Three decades later those questions remain woefully unanswered in major films. And too often we hear: Who needs an inperson festival when you can watch more movies at home than ever before?

Rivera argues that festivals provide curation of the best of the films out there.

My go-to video and film platforms are Netflix and Kanopy. I also record episodes of “POV” and “Independen­t Lens” on PBS, showcases for independen­t nonfiction films. I see more Brown faces on screens but don’t let that fool you. In many regards, it’s still 1994.

“Hollywood has expressed what can only be characteri­zed as disdain for the practice of U.S. Latinos telling stories about ourselves,” Rivera told me.

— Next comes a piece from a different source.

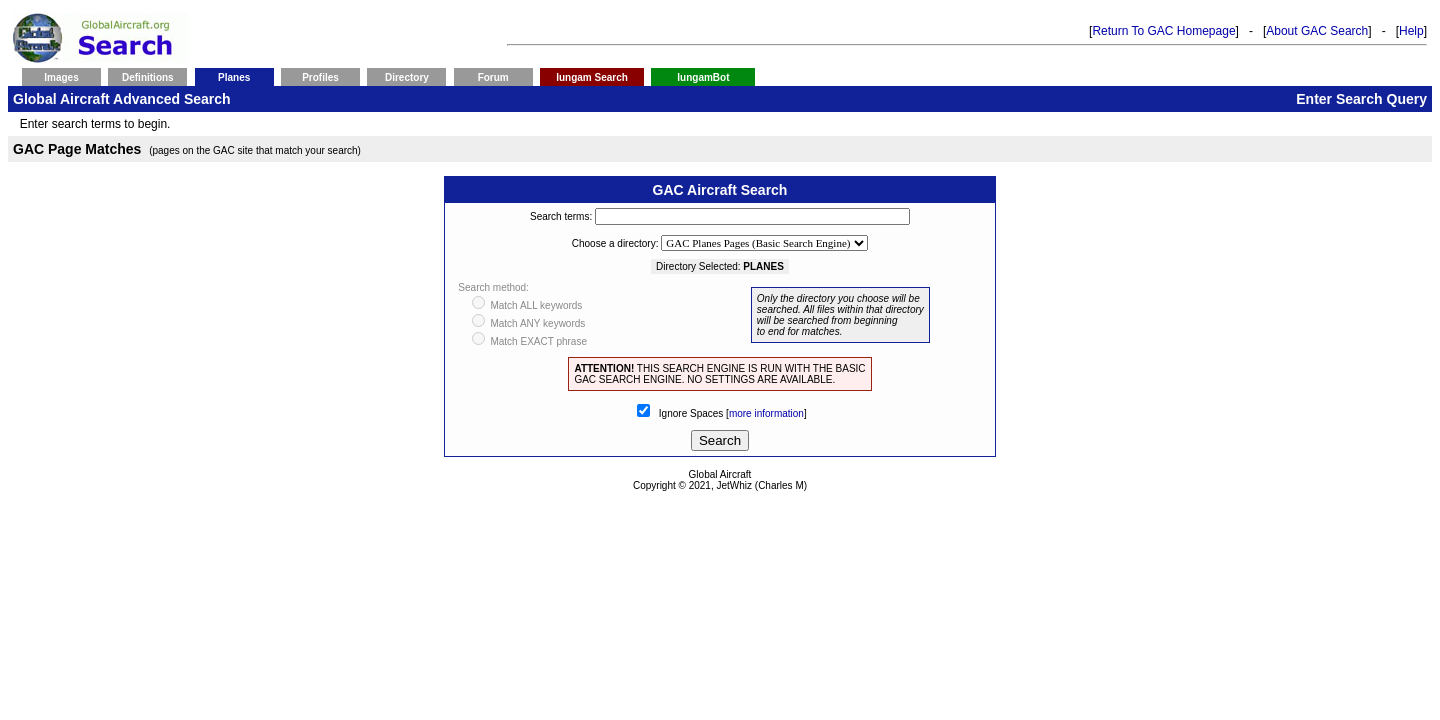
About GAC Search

He was hired to write and direct a Zorro-themed, cybervigil­ante film recently, but when it came time to meet with studios and streaming services to get it made, all passed.

Maybe for the San Diego Latino Film Festival’s 60th edition, it will seem odd that studio executives saw no place for a Latinothem­ed story like that.

The San Diego Latino Film Festival was born out of a bubbling political and artistic cauldron in the 1990s. There was something in the water in San Diego then.